Extracted data

** begin **

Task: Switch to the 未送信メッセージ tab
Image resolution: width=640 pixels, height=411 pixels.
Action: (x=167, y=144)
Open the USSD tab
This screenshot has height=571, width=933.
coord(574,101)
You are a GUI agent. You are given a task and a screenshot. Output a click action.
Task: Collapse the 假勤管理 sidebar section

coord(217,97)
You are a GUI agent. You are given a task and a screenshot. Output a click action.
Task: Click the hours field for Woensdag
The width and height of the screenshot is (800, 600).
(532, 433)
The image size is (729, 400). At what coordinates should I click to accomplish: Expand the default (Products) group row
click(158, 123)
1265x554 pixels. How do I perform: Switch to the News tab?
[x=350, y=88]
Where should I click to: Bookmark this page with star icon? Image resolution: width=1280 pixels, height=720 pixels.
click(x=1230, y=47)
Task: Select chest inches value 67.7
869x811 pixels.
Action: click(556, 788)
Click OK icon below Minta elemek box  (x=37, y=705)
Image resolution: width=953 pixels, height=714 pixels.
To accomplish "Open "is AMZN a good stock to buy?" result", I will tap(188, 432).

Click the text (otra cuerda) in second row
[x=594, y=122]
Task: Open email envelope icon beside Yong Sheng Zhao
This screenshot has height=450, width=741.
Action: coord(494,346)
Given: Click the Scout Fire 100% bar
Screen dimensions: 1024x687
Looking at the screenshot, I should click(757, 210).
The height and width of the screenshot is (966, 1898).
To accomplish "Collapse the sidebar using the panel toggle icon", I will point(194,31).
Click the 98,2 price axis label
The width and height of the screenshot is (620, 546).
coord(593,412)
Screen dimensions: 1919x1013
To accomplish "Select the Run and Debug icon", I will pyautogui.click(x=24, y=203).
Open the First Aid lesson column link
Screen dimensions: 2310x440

** end **

Work to be completed
Which lines above contain the string "Collapse", with case counting? Show each of those lines in full.

Correct output
Task: Collapse the 假勤管理 sidebar section
To accomplish "Collapse the sidebar using the panel toggle icon", I will point(194,31).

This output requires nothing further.